Take the data below and extract the lines from the one with "07 (265, 383)" to the one with "o-punt@oostende.be (161, 1076)", inclusive, exactly as written.
[Start of Attachment]
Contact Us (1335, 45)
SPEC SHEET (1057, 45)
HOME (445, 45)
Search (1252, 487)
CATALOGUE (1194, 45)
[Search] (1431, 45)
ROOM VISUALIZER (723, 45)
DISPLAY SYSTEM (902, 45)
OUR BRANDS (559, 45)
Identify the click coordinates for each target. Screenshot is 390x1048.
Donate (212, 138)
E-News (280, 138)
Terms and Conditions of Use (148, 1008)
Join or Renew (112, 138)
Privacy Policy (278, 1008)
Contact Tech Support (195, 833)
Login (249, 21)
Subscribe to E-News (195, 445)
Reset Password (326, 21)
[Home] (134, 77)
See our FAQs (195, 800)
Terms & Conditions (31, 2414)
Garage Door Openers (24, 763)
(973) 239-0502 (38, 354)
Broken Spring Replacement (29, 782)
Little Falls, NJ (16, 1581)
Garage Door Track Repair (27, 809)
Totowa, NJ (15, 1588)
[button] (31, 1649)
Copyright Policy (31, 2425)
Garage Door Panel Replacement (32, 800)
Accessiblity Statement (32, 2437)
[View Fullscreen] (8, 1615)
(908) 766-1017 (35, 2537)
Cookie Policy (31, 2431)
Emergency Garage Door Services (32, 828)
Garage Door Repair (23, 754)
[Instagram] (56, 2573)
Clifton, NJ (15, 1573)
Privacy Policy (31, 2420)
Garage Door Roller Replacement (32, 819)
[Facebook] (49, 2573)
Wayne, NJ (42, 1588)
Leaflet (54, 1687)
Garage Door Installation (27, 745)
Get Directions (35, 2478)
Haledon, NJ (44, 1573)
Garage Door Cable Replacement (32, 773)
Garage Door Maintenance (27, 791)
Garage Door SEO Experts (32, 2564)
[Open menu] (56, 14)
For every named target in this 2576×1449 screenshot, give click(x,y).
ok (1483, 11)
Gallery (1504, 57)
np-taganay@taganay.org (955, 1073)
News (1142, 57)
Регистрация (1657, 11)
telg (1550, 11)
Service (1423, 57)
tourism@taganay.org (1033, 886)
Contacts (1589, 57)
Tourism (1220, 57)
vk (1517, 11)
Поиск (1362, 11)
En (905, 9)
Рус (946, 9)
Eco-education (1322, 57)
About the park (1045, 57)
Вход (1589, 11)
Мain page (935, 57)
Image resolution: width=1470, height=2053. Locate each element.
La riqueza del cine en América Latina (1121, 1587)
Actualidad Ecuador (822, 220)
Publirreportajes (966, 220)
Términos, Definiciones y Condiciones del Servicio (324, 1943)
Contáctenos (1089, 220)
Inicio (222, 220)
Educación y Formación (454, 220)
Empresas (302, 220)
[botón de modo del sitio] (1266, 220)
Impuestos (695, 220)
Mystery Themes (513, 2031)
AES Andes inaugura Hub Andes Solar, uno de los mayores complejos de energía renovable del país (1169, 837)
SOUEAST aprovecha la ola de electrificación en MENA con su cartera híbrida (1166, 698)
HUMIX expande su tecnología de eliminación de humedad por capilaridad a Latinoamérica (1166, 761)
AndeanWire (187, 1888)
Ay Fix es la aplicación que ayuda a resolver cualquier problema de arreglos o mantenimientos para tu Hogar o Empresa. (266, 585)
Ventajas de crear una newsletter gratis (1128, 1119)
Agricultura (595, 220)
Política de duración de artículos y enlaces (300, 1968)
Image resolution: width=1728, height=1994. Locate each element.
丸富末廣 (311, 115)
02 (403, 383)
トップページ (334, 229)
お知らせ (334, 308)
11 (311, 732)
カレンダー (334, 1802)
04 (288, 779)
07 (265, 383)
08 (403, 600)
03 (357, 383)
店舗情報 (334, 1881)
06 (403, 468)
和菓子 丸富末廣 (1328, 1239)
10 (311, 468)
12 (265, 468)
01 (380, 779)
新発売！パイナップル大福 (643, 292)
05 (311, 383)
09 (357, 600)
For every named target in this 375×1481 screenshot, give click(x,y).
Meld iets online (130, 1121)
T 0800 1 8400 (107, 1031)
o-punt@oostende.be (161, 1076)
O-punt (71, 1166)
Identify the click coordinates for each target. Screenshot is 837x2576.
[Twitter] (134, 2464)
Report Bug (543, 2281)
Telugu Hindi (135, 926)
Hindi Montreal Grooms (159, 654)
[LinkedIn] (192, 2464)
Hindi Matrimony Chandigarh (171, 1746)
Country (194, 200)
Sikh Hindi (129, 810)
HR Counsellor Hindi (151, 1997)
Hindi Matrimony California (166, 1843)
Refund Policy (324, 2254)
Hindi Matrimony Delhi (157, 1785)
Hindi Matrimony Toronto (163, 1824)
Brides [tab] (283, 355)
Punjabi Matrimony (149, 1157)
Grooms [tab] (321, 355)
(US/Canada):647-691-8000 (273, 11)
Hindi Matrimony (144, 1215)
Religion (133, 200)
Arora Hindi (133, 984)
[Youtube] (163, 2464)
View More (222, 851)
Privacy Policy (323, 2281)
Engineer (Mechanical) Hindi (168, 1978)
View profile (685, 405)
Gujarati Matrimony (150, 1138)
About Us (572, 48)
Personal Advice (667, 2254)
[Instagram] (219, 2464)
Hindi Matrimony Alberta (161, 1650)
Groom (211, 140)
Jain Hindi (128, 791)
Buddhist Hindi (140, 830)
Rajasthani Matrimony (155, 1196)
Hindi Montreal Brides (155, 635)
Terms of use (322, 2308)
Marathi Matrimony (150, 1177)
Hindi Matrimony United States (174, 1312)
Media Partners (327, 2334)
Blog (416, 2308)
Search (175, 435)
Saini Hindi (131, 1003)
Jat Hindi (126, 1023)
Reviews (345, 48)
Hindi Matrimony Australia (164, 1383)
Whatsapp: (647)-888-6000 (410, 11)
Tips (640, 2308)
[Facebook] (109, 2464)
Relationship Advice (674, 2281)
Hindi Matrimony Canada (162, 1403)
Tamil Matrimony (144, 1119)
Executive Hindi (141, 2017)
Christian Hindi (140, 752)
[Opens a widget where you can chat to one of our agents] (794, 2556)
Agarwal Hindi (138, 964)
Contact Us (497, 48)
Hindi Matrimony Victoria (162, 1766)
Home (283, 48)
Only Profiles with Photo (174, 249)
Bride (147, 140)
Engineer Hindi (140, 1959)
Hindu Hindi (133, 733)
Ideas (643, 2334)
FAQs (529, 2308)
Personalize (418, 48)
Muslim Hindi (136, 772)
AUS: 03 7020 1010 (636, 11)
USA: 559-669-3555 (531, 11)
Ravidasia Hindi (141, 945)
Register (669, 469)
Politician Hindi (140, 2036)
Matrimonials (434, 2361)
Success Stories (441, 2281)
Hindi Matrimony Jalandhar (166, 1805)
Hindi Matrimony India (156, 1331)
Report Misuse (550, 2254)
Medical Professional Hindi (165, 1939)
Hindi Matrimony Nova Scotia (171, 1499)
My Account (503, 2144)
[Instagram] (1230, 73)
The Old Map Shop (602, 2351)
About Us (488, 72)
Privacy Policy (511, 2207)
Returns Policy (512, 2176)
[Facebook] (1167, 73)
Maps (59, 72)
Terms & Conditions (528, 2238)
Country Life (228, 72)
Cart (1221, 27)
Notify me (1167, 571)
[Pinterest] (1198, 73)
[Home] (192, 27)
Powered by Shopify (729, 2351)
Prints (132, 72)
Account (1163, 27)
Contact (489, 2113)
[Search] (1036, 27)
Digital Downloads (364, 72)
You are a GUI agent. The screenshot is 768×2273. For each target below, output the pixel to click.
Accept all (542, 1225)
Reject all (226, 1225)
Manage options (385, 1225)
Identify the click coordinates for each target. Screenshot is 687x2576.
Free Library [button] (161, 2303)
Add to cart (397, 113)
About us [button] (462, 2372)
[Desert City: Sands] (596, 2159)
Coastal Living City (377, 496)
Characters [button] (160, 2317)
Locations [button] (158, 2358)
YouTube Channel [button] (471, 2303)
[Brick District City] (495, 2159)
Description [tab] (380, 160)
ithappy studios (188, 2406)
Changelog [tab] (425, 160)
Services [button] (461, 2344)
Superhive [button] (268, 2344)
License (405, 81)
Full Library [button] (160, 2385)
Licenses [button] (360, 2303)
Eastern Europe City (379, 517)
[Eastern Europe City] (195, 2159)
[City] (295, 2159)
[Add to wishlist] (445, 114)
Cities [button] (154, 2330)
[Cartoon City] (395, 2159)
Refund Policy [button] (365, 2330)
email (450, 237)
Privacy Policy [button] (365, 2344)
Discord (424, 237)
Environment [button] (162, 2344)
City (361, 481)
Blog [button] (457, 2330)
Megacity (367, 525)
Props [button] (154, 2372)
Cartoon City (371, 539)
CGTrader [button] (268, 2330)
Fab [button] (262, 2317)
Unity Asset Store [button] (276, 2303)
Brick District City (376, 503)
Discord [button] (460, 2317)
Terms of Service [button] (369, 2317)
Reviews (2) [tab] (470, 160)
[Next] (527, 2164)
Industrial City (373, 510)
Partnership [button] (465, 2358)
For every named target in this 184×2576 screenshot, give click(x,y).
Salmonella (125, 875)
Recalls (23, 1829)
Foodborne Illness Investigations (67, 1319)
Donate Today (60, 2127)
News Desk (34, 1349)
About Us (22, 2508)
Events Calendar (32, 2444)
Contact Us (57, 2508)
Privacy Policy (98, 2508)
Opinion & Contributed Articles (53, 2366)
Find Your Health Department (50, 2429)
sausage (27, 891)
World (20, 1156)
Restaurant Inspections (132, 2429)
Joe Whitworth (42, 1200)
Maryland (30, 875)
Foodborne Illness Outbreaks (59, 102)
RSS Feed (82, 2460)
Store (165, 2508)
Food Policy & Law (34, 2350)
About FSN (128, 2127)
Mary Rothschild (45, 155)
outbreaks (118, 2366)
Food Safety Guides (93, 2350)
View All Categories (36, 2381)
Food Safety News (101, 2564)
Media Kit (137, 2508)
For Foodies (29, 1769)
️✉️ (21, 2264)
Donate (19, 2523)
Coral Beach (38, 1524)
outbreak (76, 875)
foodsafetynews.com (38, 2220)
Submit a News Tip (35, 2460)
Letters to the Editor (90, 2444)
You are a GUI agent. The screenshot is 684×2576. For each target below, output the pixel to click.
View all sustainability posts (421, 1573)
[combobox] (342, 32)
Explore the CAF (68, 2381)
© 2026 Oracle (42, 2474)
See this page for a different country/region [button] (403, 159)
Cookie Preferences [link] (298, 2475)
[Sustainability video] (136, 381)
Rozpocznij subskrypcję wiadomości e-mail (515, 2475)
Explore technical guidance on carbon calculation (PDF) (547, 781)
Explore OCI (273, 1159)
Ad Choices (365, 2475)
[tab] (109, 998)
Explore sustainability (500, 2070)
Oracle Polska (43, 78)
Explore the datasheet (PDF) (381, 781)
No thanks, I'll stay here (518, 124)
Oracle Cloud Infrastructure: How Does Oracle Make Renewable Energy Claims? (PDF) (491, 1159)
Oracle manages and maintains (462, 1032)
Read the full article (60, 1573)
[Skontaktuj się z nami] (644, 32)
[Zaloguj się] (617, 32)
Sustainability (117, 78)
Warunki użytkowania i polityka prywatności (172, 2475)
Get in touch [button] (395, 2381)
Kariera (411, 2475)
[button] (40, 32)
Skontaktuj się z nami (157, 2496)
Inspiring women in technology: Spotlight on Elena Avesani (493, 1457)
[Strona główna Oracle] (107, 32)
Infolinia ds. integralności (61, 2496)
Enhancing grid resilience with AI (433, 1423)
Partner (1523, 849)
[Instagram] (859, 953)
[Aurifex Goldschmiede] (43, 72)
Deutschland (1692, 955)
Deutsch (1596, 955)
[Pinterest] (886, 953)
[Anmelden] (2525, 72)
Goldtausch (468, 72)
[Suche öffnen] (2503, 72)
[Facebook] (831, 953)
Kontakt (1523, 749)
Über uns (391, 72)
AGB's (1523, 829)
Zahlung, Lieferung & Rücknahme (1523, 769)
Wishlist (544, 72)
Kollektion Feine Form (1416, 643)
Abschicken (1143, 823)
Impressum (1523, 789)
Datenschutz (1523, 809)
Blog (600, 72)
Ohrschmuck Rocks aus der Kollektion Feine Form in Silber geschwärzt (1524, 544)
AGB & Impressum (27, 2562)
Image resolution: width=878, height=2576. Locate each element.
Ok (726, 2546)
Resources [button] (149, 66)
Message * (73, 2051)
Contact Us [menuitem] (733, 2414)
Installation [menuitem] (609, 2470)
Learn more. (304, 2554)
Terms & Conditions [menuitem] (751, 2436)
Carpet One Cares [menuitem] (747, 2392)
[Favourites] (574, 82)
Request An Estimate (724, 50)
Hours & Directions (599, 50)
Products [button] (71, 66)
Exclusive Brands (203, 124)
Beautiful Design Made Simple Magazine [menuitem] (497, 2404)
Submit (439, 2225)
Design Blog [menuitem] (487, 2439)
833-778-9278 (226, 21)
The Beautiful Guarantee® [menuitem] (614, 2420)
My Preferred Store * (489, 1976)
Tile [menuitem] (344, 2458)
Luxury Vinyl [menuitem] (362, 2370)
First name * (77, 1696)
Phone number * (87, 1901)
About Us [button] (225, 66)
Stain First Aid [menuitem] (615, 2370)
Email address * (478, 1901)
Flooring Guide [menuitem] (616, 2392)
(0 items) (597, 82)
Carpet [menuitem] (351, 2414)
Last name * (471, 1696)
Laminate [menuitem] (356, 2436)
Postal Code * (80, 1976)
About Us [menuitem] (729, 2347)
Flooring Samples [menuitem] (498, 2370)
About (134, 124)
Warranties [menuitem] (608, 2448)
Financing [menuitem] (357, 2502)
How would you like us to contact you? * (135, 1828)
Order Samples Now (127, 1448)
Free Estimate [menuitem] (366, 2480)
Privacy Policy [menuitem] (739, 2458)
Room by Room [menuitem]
[End of Attachment]
§ Solution
07 (265, 383)
08 (403, 600)
03 (357, 383)
店舗情報 (334, 1881)
06 (403, 468)
和菓子 丸富末廣 (1328, 1239)
10 (311, 468)
12 (265, 468)
01 (380, 779)
新発売！パイナップル大福 (643, 292)
05 (311, 383)
09 (357, 600)
For every named target in this 375×1481 screenshot, give click(x,y).
Meld iets online (130, 1121)
T 0800 1 8400 (107, 1031)
o-punt@oostende.be (161, 1076)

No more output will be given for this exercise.